## Dataset records
###
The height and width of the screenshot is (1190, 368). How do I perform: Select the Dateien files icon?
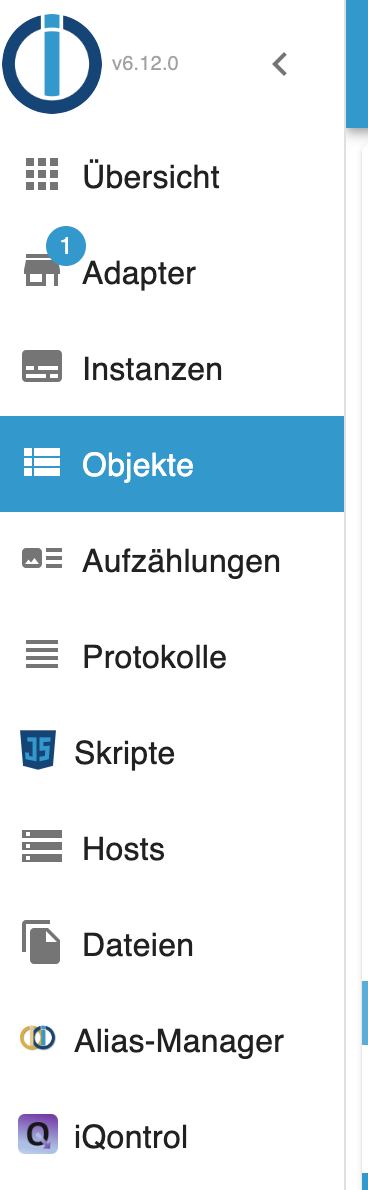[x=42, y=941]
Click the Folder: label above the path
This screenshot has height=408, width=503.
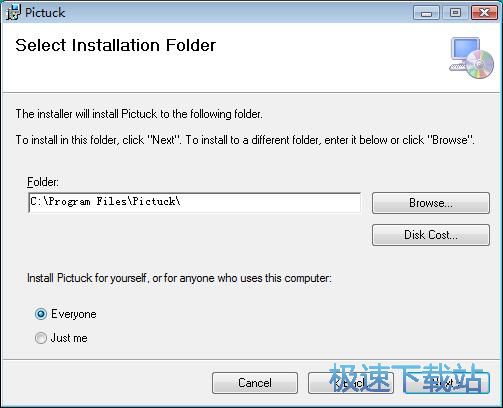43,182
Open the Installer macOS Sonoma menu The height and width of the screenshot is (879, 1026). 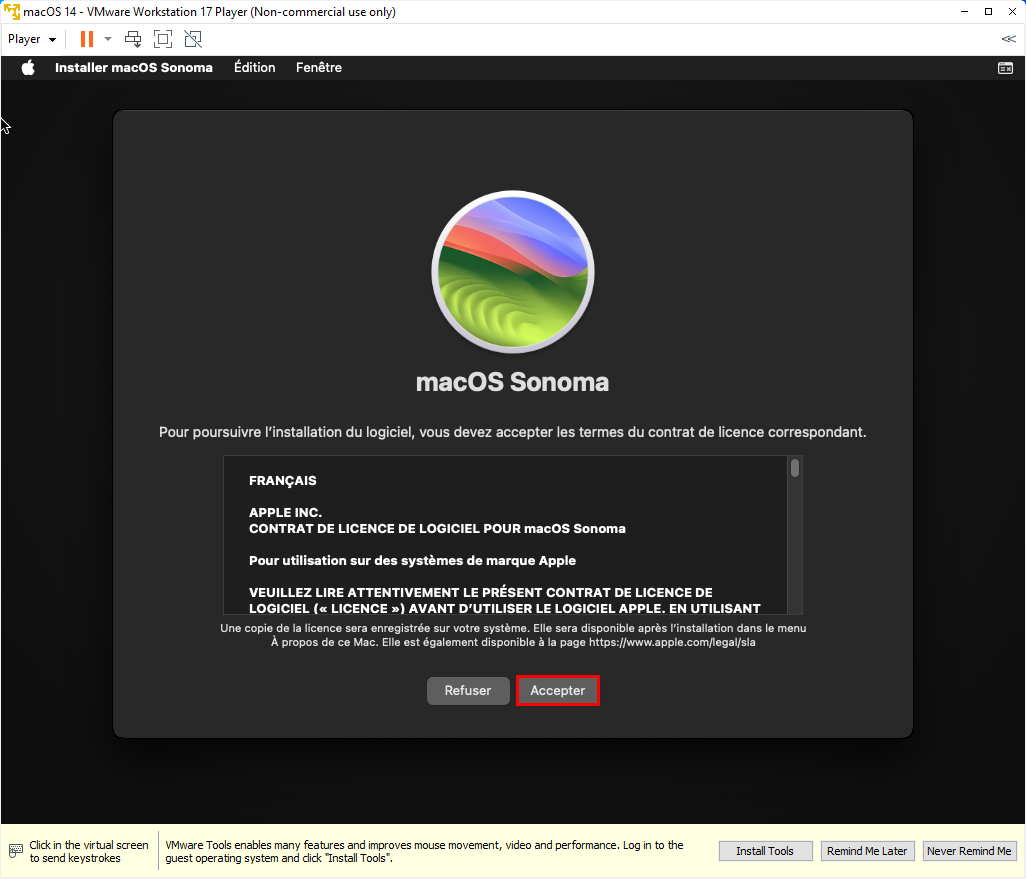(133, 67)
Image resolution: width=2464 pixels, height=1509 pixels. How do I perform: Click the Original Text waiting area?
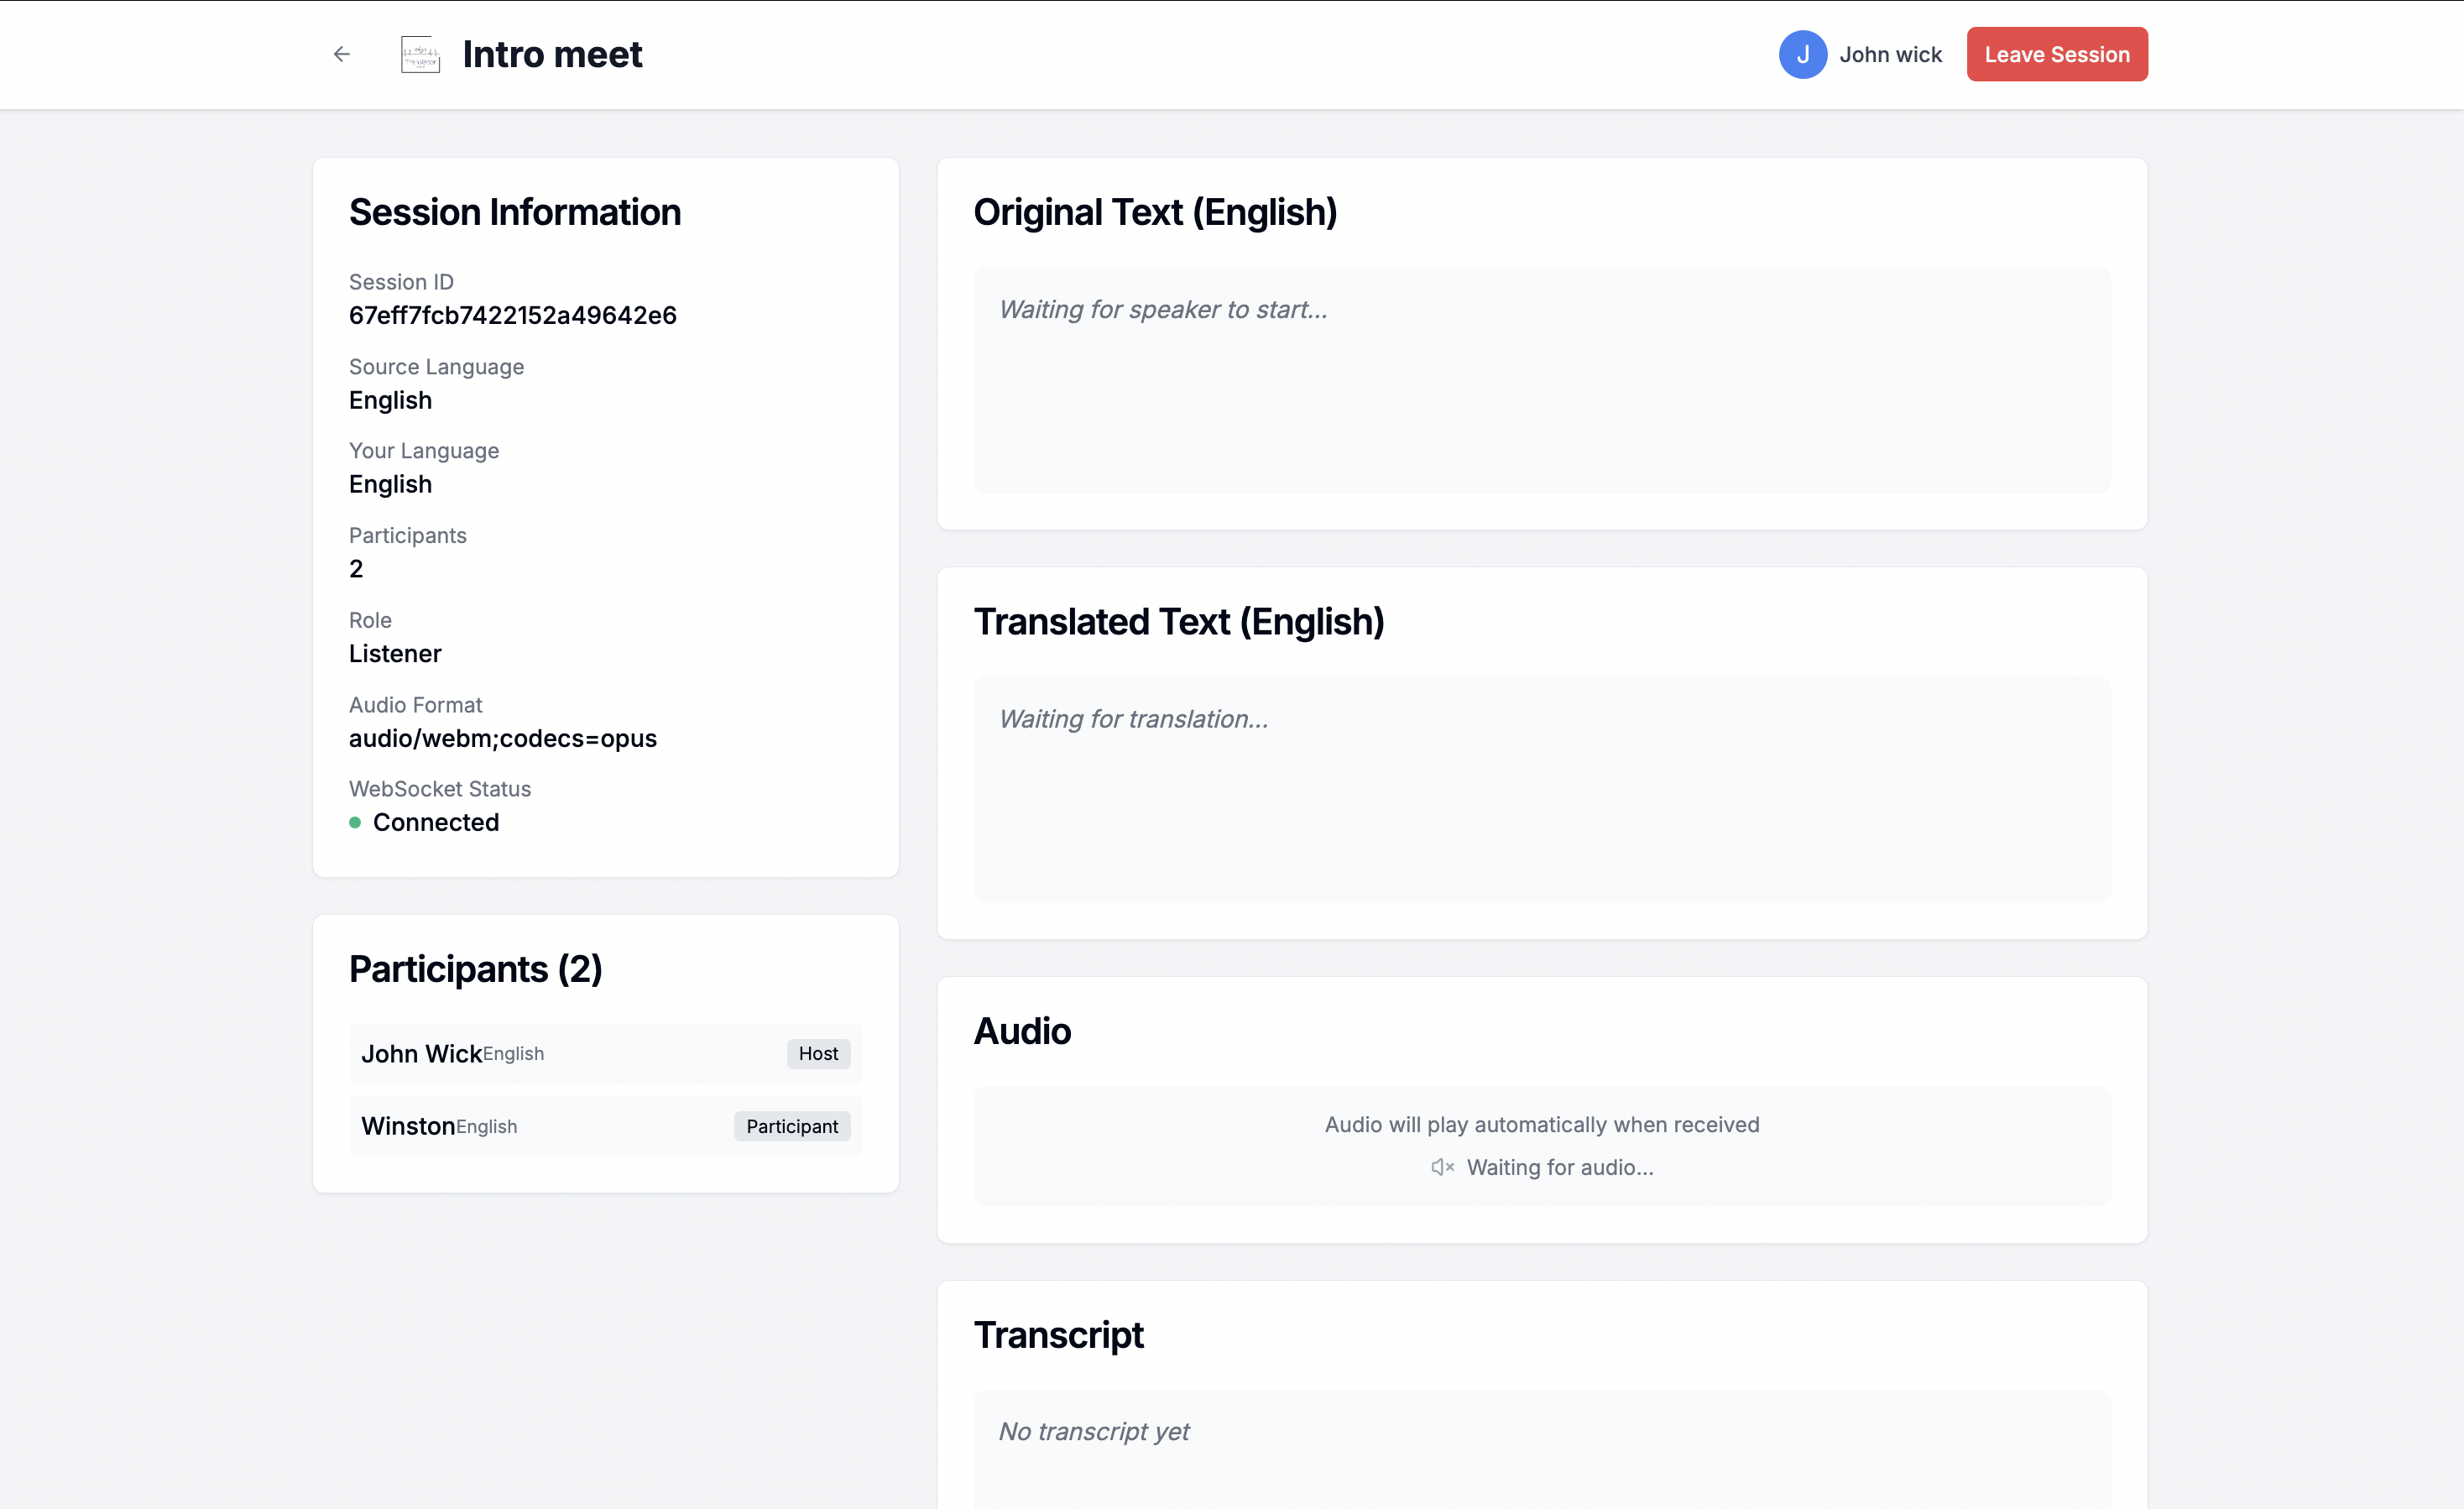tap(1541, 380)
###
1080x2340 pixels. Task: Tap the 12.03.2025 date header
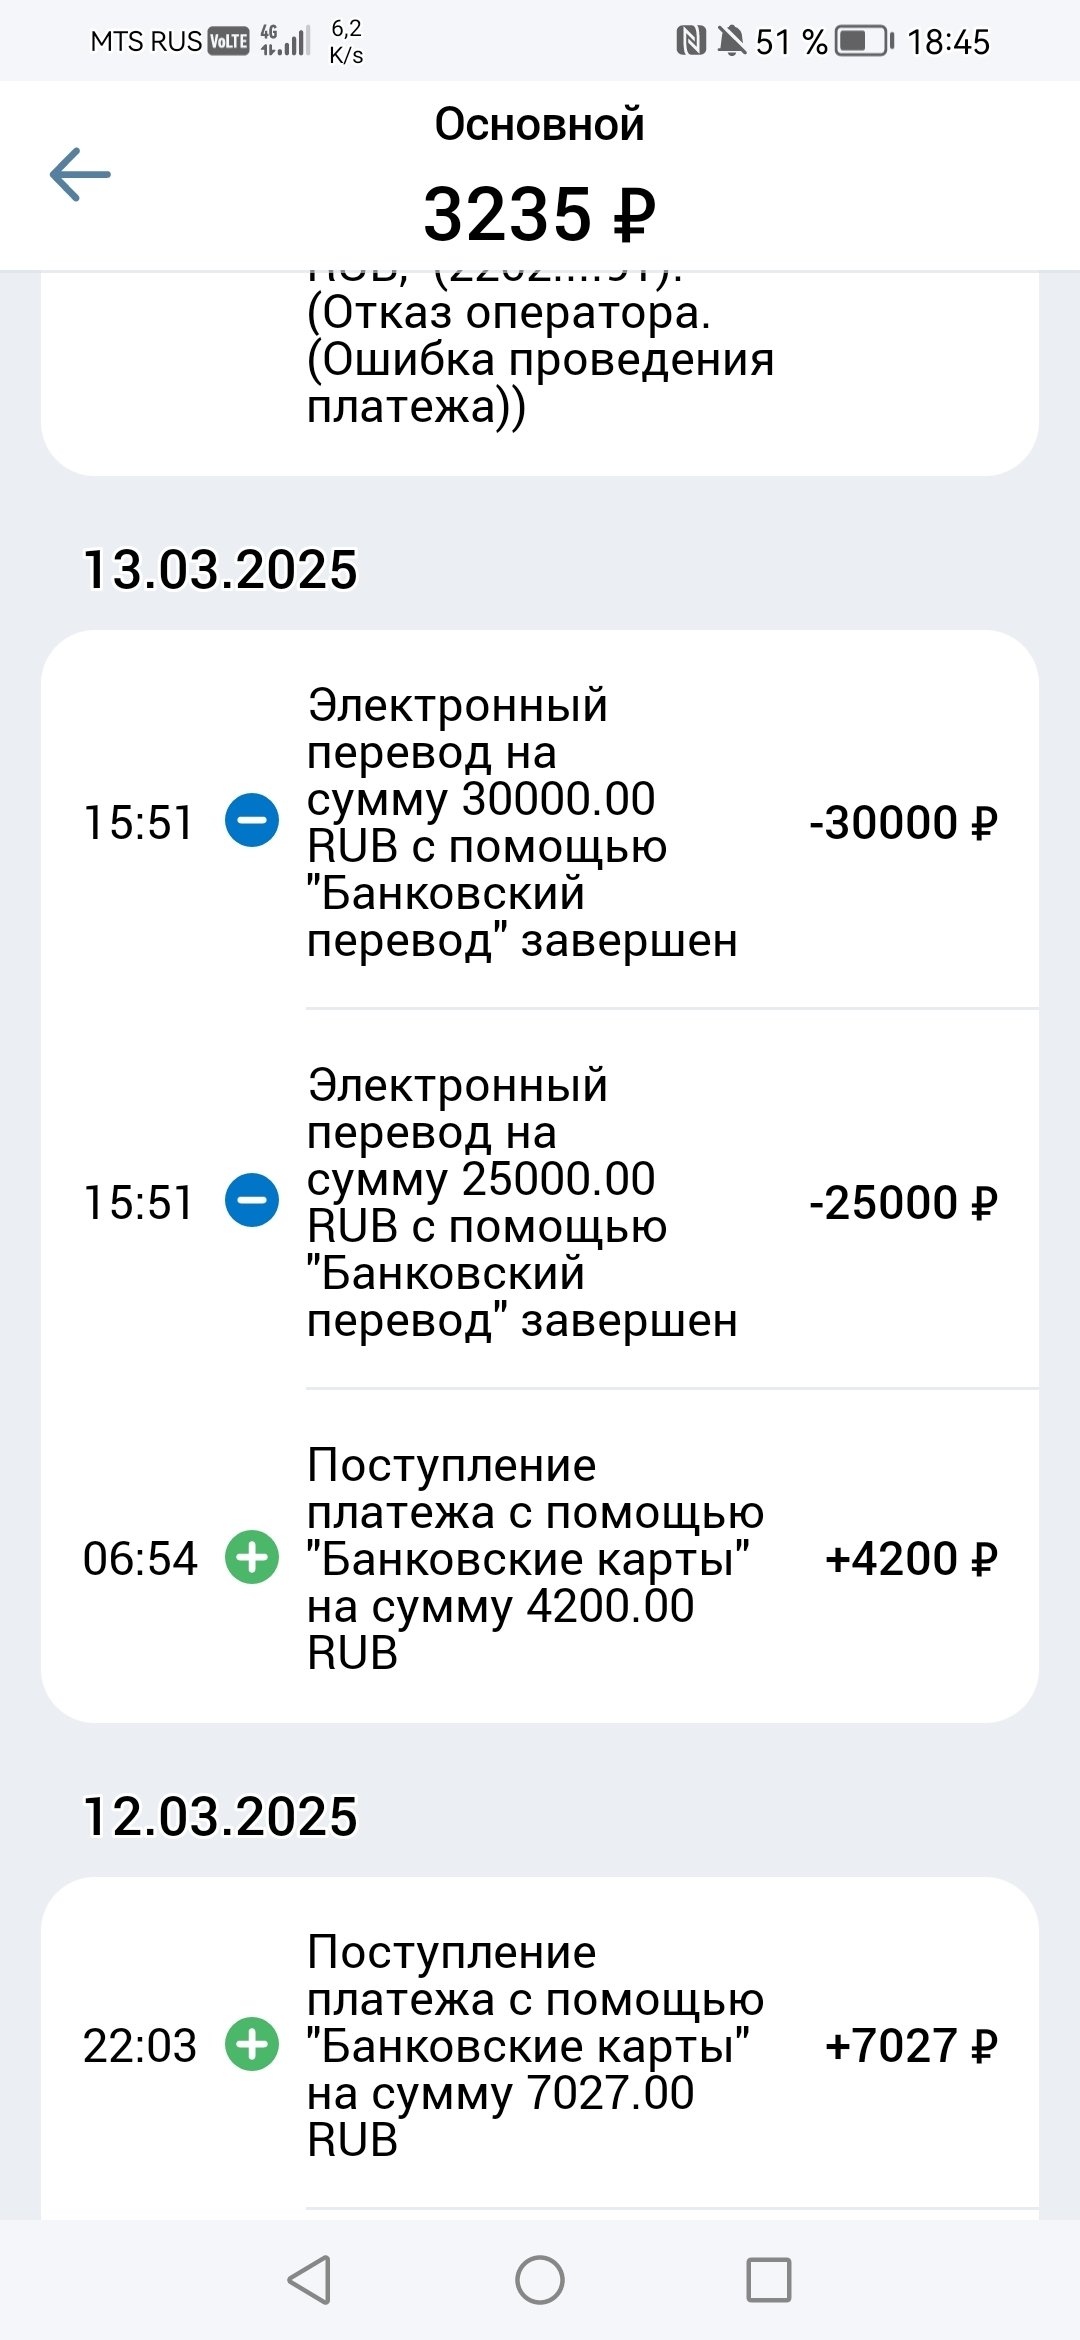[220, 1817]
###
## Your instructions
Please repeat the entries between the lines holding "1080x2340 pixels. Task: Tap" and "[220, 1817]", inclusive, substituting "heading" for "date header" and changing nothing else. Leave the pictures out of your answer.

## Answer
1080x2340 pixels. Task: Tap the 12.03.2025 heading
[220, 1817]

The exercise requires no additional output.